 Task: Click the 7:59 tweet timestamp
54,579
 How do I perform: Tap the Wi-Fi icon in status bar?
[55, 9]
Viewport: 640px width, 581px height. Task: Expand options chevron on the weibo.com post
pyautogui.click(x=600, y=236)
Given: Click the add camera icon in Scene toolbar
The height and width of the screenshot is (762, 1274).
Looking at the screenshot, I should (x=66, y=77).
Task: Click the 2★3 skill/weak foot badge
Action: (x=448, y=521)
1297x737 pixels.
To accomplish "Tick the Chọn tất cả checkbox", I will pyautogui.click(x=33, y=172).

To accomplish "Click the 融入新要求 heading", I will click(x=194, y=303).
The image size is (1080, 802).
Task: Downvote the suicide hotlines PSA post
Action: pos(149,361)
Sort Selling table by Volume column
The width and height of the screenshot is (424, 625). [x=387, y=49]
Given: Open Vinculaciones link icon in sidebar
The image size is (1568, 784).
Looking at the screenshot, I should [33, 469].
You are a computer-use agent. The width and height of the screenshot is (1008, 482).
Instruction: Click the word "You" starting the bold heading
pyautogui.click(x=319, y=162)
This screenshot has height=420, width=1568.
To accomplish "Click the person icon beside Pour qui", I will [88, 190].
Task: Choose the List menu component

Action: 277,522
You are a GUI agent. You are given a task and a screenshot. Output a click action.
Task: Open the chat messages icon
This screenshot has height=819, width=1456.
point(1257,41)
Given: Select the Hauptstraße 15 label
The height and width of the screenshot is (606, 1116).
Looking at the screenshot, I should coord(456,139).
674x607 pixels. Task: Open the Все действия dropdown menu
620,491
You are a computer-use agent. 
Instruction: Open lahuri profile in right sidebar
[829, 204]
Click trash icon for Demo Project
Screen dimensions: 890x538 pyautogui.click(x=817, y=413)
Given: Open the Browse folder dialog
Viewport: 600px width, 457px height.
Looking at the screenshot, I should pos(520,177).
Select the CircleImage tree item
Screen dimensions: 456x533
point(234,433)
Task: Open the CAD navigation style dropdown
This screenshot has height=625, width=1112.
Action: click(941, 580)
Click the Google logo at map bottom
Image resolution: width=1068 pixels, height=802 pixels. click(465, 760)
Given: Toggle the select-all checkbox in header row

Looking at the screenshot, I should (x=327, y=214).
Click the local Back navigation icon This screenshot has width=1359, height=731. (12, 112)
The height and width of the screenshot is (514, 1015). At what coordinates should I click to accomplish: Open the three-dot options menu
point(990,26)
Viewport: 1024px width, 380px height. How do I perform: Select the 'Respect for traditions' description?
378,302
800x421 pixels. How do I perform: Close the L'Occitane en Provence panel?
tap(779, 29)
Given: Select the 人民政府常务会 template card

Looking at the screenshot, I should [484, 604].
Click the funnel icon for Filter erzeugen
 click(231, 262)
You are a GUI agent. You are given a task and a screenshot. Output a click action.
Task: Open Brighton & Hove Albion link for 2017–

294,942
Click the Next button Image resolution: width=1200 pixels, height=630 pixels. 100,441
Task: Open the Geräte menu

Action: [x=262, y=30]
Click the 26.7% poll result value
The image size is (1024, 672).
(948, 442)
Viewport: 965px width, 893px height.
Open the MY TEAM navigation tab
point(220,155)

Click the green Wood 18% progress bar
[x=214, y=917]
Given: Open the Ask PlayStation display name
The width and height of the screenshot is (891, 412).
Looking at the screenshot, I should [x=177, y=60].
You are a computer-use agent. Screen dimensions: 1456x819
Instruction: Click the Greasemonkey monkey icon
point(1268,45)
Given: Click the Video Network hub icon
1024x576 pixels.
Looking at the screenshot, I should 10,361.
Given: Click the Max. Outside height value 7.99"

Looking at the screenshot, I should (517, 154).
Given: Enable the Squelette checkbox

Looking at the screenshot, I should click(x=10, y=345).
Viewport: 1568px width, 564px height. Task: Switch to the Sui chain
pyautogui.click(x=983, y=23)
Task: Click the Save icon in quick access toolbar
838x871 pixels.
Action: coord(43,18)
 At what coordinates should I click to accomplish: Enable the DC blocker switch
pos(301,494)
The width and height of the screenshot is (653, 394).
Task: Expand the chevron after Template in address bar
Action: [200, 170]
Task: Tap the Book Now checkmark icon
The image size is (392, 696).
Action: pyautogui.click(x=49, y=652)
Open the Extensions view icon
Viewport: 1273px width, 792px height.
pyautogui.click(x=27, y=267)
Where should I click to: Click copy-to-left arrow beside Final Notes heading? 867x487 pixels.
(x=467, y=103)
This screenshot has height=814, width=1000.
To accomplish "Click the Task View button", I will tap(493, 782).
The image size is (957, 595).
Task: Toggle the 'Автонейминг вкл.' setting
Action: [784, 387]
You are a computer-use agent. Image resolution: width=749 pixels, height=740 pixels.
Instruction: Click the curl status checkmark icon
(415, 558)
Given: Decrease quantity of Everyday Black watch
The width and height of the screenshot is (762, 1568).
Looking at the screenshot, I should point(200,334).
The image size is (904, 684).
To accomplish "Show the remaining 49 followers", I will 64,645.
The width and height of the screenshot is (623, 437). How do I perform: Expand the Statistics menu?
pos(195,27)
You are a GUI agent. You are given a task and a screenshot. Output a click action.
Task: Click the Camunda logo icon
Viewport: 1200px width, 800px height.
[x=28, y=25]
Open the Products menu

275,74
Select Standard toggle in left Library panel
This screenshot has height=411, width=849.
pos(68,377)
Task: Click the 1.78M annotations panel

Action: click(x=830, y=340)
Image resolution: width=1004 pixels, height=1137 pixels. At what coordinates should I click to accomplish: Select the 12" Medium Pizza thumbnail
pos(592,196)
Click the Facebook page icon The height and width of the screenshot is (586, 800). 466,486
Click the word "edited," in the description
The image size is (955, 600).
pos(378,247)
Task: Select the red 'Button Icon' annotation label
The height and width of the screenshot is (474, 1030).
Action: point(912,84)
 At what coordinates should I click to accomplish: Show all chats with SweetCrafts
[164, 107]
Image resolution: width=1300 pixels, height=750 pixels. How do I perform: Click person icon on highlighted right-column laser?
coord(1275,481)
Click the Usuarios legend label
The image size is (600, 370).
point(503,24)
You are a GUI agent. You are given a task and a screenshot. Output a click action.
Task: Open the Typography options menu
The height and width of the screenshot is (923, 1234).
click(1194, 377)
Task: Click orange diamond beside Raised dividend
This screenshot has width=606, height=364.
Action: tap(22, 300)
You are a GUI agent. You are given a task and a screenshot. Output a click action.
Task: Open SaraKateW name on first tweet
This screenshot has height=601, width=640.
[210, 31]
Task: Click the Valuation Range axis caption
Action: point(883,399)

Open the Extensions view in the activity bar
*****
Word for word, restate only the lines from the one containing "At what coordinates should I click to accomplish: Show" through the last line of the entries, with both ends kept.

## Written reply
 At what coordinates should I click to accomplish: Show all chats with SweetCrafts
[164, 107]
Image resolution: width=1300 pixels, height=750 pixels. How do I perform: Click person icon on highlighted right-column laser?
coord(1275,481)
Click the Usuarios legend label
The image size is (600, 370).
point(503,24)
You are a GUI agent. You are given a task and a screenshot. Output a click action.
Task: Open the Typography options menu
The height and width of the screenshot is (923, 1234).
click(1194, 377)
Task: Click orange diamond beside Raised dividend
This screenshot has width=606, height=364.
Action: tap(22, 300)
You are a GUI agent. You are given a task and a screenshot. Output a click action.
Task: Open SaraKateW name on first tweet
This screenshot has height=601, width=640.
[210, 31]
Task: Click the Valuation Range axis caption
Action: point(883,399)

Open the Extensions view in the activity bar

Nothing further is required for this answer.